Search code examples
apache-pigelastic-map-reduce

How do you use Python UDFs with Pig in Elastic MapReduce?


I really want to take advantage of Python UDFs in Pig on our AWS Elastic MapReduce cluster, but I can't quite get things to work properly. No matter what I try, my pig job fails with the following exception being logged:

ERROR 2998: Unhandled internal error. org/python/core/PyException

java.lang.NoClassDefFoundError: org/python/core/PyException
        at org.apache.pig.scripting.jython.JythonScriptEngine.registerFunctions(JythonScriptEngine.java:127)
        at org.apache.pig.PigServer.registerCode(PigServer.java:568)
        at org.apache.pig.tools.grunt.GruntParser.processRegister(GruntParser.java:421)
        at org.apache.pig.tools.pigscript.parser.PigScriptParser.parse(PigScriptParser.java:419)
        at org.apache.pig.tools.grunt.GruntParser.parseStopOnError(GruntParser.java:188)
        at org.apache.pig.tools.grunt.GruntParser.parseStopOnError(GruntParser.java:164)
        at org.apache.pig.tools.grunt.Grunt.exec(Grunt.java:81)
        at org.apache.pig.Main.run(Main.java:437)
        at org.apache.pig.Main.main(Main.java:111)
        at sun.reflect.NativeMethodAccessorImpl.invoke0(Native Method)
        at sun.reflect.NativeMethodAccessorImpl.invoke(NativeMethodAccessorImpl.java:39)
        at sun.reflect.DelegatingMethodAccessorImpl.invoke(DelegatingMethodAccessorImpl.java:25)
        at java.lang.reflect.Method.invoke(Method.java:597)
        at org.apache.hadoop.util.RunJar.main(RunJar.java:156) Caused by: java.lang.ClassNotFoundException: org.python.core.PyException
        at java.net.URLClassLoader$1.run(URLClassLoader.java:202)
        at java.security.AccessController.doPrivileged(Native Method)
        at java.net.URLClassLoader.findClass(URLClassLoader.java:190)
        at java.lang.ClassLoader.loadClass(ClassLoader.java:306)
        at java.lang.ClassLoader.loadClass(ClassLoader.java:247)
        ... 14 more

What do you need to do to use Python UDFs for Pig in Elastic MapReduce?


Solution

  • After quite a few wrong turns, I found that, at least on the elastic map reduce implementation of Hadoop, Pig seems to ignore the CLASSPATH environment variable. I found instead that I could control the class path using the HADOOP_CLASSPATH variable instead.

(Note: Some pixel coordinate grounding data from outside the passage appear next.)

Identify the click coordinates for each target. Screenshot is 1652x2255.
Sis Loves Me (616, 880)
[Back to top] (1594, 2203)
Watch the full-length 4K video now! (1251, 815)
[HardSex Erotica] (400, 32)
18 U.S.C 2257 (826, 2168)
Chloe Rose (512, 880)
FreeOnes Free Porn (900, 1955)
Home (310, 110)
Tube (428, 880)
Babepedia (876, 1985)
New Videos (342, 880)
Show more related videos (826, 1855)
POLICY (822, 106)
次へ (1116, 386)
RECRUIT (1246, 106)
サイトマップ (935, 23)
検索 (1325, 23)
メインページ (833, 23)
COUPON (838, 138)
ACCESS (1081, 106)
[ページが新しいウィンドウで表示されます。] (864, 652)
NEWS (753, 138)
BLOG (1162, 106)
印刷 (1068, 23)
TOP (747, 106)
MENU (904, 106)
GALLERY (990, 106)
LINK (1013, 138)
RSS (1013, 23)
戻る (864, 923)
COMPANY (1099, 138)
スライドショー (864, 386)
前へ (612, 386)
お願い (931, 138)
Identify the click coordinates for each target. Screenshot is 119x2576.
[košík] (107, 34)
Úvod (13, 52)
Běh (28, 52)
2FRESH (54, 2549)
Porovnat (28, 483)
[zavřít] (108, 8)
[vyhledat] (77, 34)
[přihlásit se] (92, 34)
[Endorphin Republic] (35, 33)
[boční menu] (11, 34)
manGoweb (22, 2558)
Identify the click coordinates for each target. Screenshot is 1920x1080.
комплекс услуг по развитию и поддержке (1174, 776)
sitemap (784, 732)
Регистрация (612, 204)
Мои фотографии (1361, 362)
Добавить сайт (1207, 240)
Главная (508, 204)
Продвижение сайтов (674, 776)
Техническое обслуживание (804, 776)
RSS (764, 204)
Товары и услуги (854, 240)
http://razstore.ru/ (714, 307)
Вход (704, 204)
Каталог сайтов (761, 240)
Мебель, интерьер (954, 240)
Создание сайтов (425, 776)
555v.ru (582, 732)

    Once I made that realization, it was fairly easy to get things setup to use Python UDFS:

    • Install Jython
      • sudo apt-get install jython -y -qq
    • Set the HADOOP_CLASSPATH environment variable.
      • export HADOOP_CLASSPATH=/usr/share/java/jython.jar:/usr/share/maven-repo/org/antlr/antlr-runtime/3.2/antlr-runtime-3.2.jar
        • jython.jar ensures that Hadoop can find the PyException class
        • antlr-runtime-3.2.jar ensures that Hadoop can find the CharStream class
    • Create the cache directory for Jython (this is documented in the Jython FAQ)
      • sudo mkdir /usr/share/java/cachedir/
      • sudo chmod a+rw /usr/share/java/cachedir

    I should point out that this seems to directly contradict other advice I found while searching for solutions to this problem:

    • Setting the CLASSPATH and PIG_CLASSPATH environment variables doesn't seem to do anything.
    • The .py file containing the UDF does not need to be included in the HADOOP_CLASSPATH environment variable.
    • The path to the .py file used in the Pig register statement may be relative or absolute, it doesn't seem to matter.